▶ **Required work**
Restate, word for word and with nothing added, the lines from the one containing "Task: Open the View menu" through the last line of the material below.

▶ **Input records**
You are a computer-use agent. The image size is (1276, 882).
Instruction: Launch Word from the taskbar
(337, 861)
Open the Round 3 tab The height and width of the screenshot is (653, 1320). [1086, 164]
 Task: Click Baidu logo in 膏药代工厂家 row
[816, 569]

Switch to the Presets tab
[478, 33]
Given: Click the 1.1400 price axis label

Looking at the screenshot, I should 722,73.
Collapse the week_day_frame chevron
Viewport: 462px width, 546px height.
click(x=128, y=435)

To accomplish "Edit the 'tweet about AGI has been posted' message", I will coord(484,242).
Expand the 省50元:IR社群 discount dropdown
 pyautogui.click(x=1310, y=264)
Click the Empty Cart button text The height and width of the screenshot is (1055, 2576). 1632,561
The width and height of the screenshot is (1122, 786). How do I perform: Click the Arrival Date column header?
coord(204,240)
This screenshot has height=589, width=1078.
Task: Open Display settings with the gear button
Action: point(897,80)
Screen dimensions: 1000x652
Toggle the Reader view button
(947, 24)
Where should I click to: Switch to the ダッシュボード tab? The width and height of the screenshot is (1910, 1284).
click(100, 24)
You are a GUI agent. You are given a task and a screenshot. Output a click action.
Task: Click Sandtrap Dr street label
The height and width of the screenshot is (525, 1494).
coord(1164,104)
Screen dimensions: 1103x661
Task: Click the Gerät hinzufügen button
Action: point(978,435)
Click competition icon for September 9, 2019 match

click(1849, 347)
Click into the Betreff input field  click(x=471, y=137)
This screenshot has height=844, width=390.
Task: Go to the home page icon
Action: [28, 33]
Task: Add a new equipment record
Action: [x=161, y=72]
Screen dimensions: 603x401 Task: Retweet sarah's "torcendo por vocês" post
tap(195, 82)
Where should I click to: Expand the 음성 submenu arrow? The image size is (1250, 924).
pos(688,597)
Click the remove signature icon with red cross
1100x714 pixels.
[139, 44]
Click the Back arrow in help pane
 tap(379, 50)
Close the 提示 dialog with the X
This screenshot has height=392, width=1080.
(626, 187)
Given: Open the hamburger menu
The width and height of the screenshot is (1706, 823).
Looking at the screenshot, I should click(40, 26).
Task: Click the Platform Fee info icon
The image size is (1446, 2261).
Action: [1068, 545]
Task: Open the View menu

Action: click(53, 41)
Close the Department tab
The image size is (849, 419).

▶ **Exercise answer**
Task: Open the View menu

Action: click(53, 41)
Close the Department tab
The image size is (849, 419).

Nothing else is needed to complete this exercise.